* **Recorded data**
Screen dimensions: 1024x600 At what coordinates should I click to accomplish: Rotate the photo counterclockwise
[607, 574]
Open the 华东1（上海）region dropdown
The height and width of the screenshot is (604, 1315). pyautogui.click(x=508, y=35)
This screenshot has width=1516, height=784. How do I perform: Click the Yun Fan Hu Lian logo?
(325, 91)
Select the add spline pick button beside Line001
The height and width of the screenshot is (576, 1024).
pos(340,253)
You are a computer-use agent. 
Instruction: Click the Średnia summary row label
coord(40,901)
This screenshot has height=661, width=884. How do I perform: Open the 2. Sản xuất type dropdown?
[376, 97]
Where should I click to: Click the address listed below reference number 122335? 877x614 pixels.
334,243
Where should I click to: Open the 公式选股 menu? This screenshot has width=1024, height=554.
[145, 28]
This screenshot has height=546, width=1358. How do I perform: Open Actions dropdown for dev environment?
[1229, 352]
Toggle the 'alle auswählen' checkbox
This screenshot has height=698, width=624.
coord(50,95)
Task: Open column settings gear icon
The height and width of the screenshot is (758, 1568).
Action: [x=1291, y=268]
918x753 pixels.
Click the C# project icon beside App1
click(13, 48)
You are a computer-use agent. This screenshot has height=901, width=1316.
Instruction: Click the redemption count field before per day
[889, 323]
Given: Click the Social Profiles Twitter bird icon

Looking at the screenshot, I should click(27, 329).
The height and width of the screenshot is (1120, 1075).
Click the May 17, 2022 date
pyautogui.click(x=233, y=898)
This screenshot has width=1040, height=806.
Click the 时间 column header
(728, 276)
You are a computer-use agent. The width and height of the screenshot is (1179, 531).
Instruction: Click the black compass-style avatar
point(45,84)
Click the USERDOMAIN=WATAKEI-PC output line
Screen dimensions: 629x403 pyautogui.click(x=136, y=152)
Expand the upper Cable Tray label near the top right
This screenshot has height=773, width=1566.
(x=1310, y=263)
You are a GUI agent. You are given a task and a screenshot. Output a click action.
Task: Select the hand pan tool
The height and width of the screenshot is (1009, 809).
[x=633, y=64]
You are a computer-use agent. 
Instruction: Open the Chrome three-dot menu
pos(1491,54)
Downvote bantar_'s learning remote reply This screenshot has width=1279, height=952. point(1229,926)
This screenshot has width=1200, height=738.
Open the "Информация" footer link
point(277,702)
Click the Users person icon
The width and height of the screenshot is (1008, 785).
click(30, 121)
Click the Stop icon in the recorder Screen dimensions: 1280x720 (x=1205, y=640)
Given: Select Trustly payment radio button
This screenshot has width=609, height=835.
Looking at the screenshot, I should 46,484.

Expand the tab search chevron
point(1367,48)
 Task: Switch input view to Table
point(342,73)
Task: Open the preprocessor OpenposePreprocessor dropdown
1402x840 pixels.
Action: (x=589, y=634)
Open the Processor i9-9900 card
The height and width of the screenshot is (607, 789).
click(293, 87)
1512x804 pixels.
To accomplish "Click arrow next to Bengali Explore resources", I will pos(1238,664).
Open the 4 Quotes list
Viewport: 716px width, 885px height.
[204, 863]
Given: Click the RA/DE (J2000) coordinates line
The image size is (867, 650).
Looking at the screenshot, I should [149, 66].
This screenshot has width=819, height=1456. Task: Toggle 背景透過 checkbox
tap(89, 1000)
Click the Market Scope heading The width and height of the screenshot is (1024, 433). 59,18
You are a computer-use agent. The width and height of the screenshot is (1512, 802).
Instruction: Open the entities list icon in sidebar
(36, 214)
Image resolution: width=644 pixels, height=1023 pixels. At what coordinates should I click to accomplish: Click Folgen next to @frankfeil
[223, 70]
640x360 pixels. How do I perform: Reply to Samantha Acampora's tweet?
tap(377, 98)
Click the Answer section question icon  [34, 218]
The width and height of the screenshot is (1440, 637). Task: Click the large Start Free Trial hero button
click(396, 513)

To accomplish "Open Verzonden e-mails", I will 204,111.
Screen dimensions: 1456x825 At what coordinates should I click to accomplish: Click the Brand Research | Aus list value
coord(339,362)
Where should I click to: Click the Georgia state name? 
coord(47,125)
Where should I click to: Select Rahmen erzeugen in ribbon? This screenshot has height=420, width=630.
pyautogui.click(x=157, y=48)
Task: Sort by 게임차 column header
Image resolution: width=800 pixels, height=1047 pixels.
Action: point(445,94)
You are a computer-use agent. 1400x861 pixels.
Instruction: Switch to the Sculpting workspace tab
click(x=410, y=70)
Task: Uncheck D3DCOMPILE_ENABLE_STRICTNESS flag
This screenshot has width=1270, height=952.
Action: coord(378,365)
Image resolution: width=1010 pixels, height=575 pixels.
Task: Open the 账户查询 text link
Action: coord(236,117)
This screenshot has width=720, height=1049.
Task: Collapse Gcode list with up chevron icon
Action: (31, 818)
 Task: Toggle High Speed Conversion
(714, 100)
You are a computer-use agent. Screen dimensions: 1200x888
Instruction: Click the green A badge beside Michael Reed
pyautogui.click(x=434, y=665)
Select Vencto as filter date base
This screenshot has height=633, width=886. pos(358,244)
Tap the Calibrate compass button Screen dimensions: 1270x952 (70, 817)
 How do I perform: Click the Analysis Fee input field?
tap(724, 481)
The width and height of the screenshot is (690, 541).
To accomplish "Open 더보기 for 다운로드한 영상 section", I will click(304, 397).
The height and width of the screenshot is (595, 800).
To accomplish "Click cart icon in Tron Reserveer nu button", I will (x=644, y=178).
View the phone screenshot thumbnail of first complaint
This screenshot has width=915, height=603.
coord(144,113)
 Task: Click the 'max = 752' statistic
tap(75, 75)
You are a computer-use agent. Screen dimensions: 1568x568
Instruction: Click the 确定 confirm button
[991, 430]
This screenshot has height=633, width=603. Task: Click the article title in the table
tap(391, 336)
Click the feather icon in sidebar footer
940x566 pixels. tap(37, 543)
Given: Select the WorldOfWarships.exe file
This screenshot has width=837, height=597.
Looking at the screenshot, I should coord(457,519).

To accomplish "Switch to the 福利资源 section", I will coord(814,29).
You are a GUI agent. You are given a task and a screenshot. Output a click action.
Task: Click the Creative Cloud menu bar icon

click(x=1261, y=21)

* **Requirements**
Copy every line of the listing above word for word, without changing anything.

* **The solution**
Screen dimensions: 1024x600 At what coordinates should I click to accomplish: Rotate the photo counterclockwise
[607, 574]
Open the 华东1（上海）region dropdown
The height and width of the screenshot is (604, 1315). pyautogui.click(x=508, y=35)
This screenshot has width=1516, height=784. How do I perform: Click the Yun Fan Hu Lian logo?
(325, 91)
Select the add spline pick button beside Line001
The height and width of the screenshot is (576, 1024).
pos(340,253)
You are a computer-use agent. 
Instruction: Click the Średnia summary row label
coord(40,901)
This screenshot has height=661, width=884. How do I perform: Open the 2. Sản xuất type dropdown?
[376, 97]
Where should I click to: Click the address listed below reference number 122335? 877x614 pixels.
334,243
Where should I click to: Open the 公式选股 menu? This screenshot has width=1024, height=554.
[145, 28]
This screenshot has height=546, width=1358. How do I perform: Open Actions dropdown for dev environment?
[1229, 352]
Toggle the 'alle auswählen' checkbox
This screenshot has height=698, width=624.
coord(50,95)
Task: Open column settings gear icon
The height and width of the screenshot is (758, 1568).
Action: [x=1291, y=268]
918x753 pixels.
Click the C# project icon beside App1
click(13, 48)
You are a computer-use agent. This screenshot has height=901, width=1316.
Instruction: Click the redemption count field before per day
[889, 323]
Given: Click the Social Profiles Twitter bird icon

Looking at the screenshot, I should click(27, 329).
The height and width of the screenshot is (1120, 1075).
Click the May 17, 2022 date
pyautogui.click(x=233, y=898)
This screenshot has width=1040, height=806.
Click the 时间 column header
(728, 276)
You are a computer-use agent. The width and height of the screenshot is (1179, 531).
Instruction: Click the black compass-style avatar
point(45,84)
Click the USERDOMAIN=WATAKEI-PC output line
Screen dimensions: 629x403 pyautogui.click(x=136, y=152)
Expand the upper Cable Tray label near the top right
This screenshot has height=773, width=1566.
(x=1310, y=263)
You are a GUI agent. You are given a task and a screenshot. Output a click action.
Task: Select the hand pan tool
The height and width of the screenshot is (1009, 809).
[x=633, y=64]
You are a computer-use agent. 
Instruction: Open the Chrome three-dot menu
pos(1491,54)
Downvote bantar_'s learning remote reply This screenshot has width=1279, height=952. point(1229,926)
This screenshot has width=1200, height=738.
Open the "Информация" footer link
point(277,702)
Click the Users person icon
The width and height of the screenshot is (1008, 785).
click(30, 121)
Click the Stop icon in the recorder Screen dimensions: 1280x720 (x=1205, y=640)
Given: Select Trustly payment radio button
This screenshot has width=609, height=835.
Looking at the screenshot, I should 46,484.

Expand the tab search chevron
point(1367,48)
 Task: Switch input view to Table
point(342,73)
Task: Open the preprocessor OpenposePreprocessor dropdown
1402x840 pixels.
Action: (x=589, y=634)
Open the Processor i9-9900 card
The height and width of the screenshot is (607, 789).
click(293, 87)
1512x804 pixels.
To accomplish "Click arrow next to Bengali Explore resources", I will pos(1238,664).
Open the 4 Quotes list
Viewport: 716px width, 885px height.
[204, 863]
Given: Click the RA/DE (J2000) coordinates line
The image size is (867, 650).
Looking at the screenshot, I should [149, 66].
This screenshot has width=819, height=1456. Task: Toggle 背景透過 checkbox
tap(89, 1000)
Click the Market Scope heading The width and height of the screenshot is (1024, 433). 59,18
You are a computer-use agent. The width and height of the screenshot is (1512, 802).
Instruction: Open the entities list icon in sidebar
(36, 214)
Image resolution: width=644 pixels, height=1023 pixels. At what coordinates should I click to accomplish: Click Folgen next to @frankfeil
[223, 70]
640x360 pixels. How do I perform: Reply to Samantha Acampora's tweet?
tap(377, 98)
Click the Answer section question icon  [34, 218]
The width and height of the screenshot is (1440, 637). Task: Click the large Start Free Trial hero button
click(396, 513)

To accomplish "Open Verzonden e-mails", I will 204,111.
Screen dimensions: 1456x825 At what coordinates should I click to accomplish: Click the Brand Research | Aus list value
coord(339,362)
Where should I click to: Click the Georgia state name? 
coord(47,125)
Where should I click to: Select Rahmen erzeugen in ribbon? This screenshot has height=420, width=630.
pyautogui.click(x=157, y=48)
Task: Sort by 게임차 column header
Image resolution: width=800 pixels, height=1047 pixels.
Action: point(445,94)
You are a computer-use agent. 1400x861 pixels.
Instruction: Switch to the Sculpting workspace tab
click(x=410, y=70)
Task: Uncheck D3DCOMPILE_ENABLE_STRICTNESS flag
This screenshot has width=1270, height=952.
Action: coord(378,365)
Image resolution: width=1010 pixels, height=575 pixels.
Task: Open the 账户查询 text link
Action: coord(236,117)
This screenshot has width=720, height=1049.
Task: Collapse Gcode list with up chevron icon
Action: (31, 818)
 Task: Toggle High Speed Conversion
(714, 100)
You are a computer-use agent. Screen dimensions: 1200x888
Instruction: Click the green A badge beside Michael Reed
pyautogui.click(x=434, y=665)
Select Vencto as filter date base
This screenshot has height=633, width=886. pos(358,244)
Tap the Calibrate compass button Screen dimensions: 1270x952 (70, 817)
 How do I perform: Click the Analysis Fee input field?
tap(724, 481)
The width and height of the screenshot is (690, 541).
To accomplish "Open 더보기 for 다운로드한 영상 section", I will click(304, 397).
The height and width of the screenshot is (595, 800).
To accomplish "Click cart icon in Tron Reserveer nu button", I will (x=644, y=178).
View the phone screenshot thumbnail of first complaint
This screenshot has width=915, height=603.
coord(144,113)
 Task: Click the 'max = 752' statistic
tap(75, 75)
You are a computer-use agent. Screen dimensions: 1568x568
Instruction: Click the 确定 confirm button
[991, 430]
This screenshot has height=633, width=603. Task: Click the article title in the table
tap(391, 336)
Click the feather icon in sidebar footer
940x566 pixels. tap(37, 543)
Given: Select the WorldOfWarships.exe file
This screenshot has width=837, height=597.
Looking at the screenshot, I should coord(457,519).

To accomplish "Switch to the 福利资源 section", I will coord(814,29).
You are a GUI agent. You are given a task and a screenshot. Output a click action.
Task: Click the Creative Cloud menu bar icon

click(x=1261, y=21)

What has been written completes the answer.